Once I had gotten the boy (Johnny, Freddy, Jimmy, Mike, Alfred, you name him), I went all limp and wishy-washy and scared to death: everything that before had been determination, turned to need. I now was willing to do anything (well, almost anything because in those days “anything” in that sense was a big NO-NO, although everything before “anything” was practiced almost generally) to keep whatever tasty or tasteless morsel I had managed to cudgel into going steady with me. I was pathetic. Did it take makeup? I would wear as much as I could get away with without my mother finding out. Did it take going to the brink of all the way? I was brink prone. Did it take not calling and pretending I wasn’t interested? I’d bite my fingernails and tie my hands before picking up the receiver, and if he called, I’d bury my head in a book and say Tell him I’m too busy. If he wanted to see a dumb movie (way below my intellectual level) it was exactly the film I had been dying to see. I liked what he liked, ate what he ate, went where he went even if it was to a football game.
I learned to play spin-the-bottle endlessly, strip-poker down to my underwear, do French kissing without gagging, and let him touch my almost unfindable titties through my sweater. I stopped studying, stopped reading, stopped writing my grandmother letters, stopped obeying my parents and even snuck out of the house one night when I thought they had gone to the theater. I was over at my boyfriend’s necking and petting (that is what we called it then) when my father suddenly showed up at the door, dragged me home by my shirt sleeve and called me a slut.
Believe me it was a relief to be sent away to girl’s boarding school, where the other sex was safely out of the way and where I could continue with my fantasy of someday becoming a man, at least until prom night or inter-school dances. I had two years of respite and then I went to college. Although I went to a girl’s college, there was the male counterpart right across the avenue and frat parties, panty raids and nonstop drinking were the norm. By the time I had gotten through my first year at college I had lost my long withheld virginity to a young man who immediately insinuated that I actually was what my father had so blatantly called me a couple of years previously. That seemed to cinch it. Either I shaped up and accepted being a “decent” woman (which meant all those things I had previously rejected, such as, marriage, domesticity, makeup, card games, girlfriends, housekeeping, garden club, bridge, children-bearing and docility, above all docility) or I was going down the wrong road all the way.

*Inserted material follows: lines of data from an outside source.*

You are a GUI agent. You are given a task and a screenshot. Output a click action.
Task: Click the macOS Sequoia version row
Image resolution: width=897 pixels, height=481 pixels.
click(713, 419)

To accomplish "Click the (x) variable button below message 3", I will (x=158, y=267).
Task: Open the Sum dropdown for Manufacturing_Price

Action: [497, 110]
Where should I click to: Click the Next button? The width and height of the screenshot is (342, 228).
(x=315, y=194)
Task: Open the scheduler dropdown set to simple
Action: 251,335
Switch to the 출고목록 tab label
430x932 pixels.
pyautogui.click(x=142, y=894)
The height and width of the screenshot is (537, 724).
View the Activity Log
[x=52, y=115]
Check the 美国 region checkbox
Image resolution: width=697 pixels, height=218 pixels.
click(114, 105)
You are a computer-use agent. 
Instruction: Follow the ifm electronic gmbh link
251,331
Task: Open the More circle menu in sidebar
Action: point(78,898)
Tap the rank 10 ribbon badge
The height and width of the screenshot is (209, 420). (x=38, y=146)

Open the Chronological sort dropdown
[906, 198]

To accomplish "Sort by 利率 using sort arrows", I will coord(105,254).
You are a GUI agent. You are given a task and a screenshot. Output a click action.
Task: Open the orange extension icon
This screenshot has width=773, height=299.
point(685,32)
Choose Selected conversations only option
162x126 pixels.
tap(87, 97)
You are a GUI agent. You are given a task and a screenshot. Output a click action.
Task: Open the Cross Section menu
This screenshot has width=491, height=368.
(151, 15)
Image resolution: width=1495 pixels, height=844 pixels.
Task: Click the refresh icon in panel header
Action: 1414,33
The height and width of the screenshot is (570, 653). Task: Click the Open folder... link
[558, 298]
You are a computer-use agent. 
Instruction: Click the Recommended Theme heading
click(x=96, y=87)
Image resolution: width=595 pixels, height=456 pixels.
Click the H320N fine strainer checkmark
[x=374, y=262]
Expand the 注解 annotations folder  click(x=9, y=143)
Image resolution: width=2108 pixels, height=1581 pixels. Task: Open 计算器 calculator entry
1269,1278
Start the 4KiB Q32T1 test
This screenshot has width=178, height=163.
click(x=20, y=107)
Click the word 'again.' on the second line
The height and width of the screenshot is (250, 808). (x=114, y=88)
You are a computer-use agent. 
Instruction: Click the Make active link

I took the necessary action: I dropped out of college, went home, met a man and got married; I had two children, a nervous breakdown, did the psychoanalytic trip where I was told my problem was an unsolved Oedipus complex and a rebellion against femininity (like I needed to spend a fortune and three years of my life to be told what I knew damn well from way back when), finally went back to the University and got a degree at the same time as I was raising children, looked the other way when my husband had an affair that lasted three years, went back to psychoanalysis to push that back into my subconscious, threw care to the winds and took a wild trip to Spain while my husband cared for the children, and finally found the rocky road to divorce 30 years into the relationship after my own children had safely entered the sanctum sanctorum of matrimony.
Since then I have finally become the Hu-Man I always wanted to be. I am free. I travel where I please, have relationships (almost none) with whom I please and always on my terms; I am free to live where I want, with whom (or what, a dog for instance) I want; to see the movies I wish to see, eat where and what I want to eat, travel when I want to, alone or accompanied, where I want to. I am my own boss, master of my soul, and nobody, but absolutely nobody tells me what to do or when to do it (except maybe my doctor, and that is usually what NOT to do). That is the advantage of age, the advantage of solitude, the advantage of having done the “other” and finished. And, I might add, I still don’t whistle. Those damned wrinkles around the mouth…
My, my. Sixteen “I’s” in one paragraph. And I thought the ME generation was Gen X.